Gabriel Lalemant was the son of a lawyer in the judicial court (Parlement) of Paris. The 1649 Relation implies that he belonged to the nobility: “Although, in leaving the world, he had left the share which his birth gave him in honorable offices. . . .” He was 20 when he entered the noviciate in Paris on 24 March 1630. Two years later he was granted permission by his superiors to add to the three usual religious vows that of devoting himself to foreign missions; 14 years were to elapse between the taking of this vow and Gabriel’s arrival in Canada. In the interval he was a teacher at the Collège in Moulins (1632-35), studied theology at Bourges (1635–39), was minister to the boarding-school pupils at the Collège in La Flèche (1639–41), was philosophy teacher at the Collège in Moulins (1641–44), and prefect of the Collège in Bourges (1644–46). The Journal des Jésuites records his arrival under the date 20 Sept. 1646. We know little about his stay in Quebec (1646–48). Early in September 1648 he arrived at Sainte-Marie-des-Hurons and he was diligent in the study of the language. His success was so prompt that in February 1649 he replaced at the Saint-Louis mission Father Noël Chabanel, who had been called away.

On 16 March 1649, a war-party of 1,000 Iroquois overran the little town of Saint-Ignace and captured it before sunrise, almost without striking a blow. From there they went on to the Saint-Louis mission, about a league away. Here the Hurons defended themselves stoutly, and drove back two separate attacks. But by weight of numbers the Iroquois were victorious here as well.

Jean de Brébeuf and Gabriel Lalemant were at that time at the Saint-Louis mission. They were urged to flee; they refused, “and, during the heat of the combat, their hearts were only fire for the salvation of souls.” As soon as they were captured they were stripped of their clothes, their nails were torn out, and they were taken to the little town of Saint-Ignace (half-way between Coldwater and Vasey, in the county of Simcoe, Ontario).

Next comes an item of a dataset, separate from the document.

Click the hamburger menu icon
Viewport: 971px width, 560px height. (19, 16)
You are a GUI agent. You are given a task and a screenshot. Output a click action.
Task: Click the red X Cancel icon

Brébeuf died 16 March, at four in the afternoon. Was Lalemant aware of his fellow missionary’s suffering? We do not know. As for him, his martyrdom began 16 March at six in the evening and lasted until the following morning. Here is the account of it given in the Relation: “At the height of these torments, Father Gabriel Lallemant lifted his eyes to Heaven, clasping his hands from time to time and uttering sighs to God, whom he invoked to his aid.” He “had received a hatchet blow on the left ear, which they had driven into his brain, which appeared exposed: we saw no part of his body, from the feet even to the head, which had not been broiled, and in which he had not been burned alive, – even the eyes, into which those impious ones had thrust burning coals.”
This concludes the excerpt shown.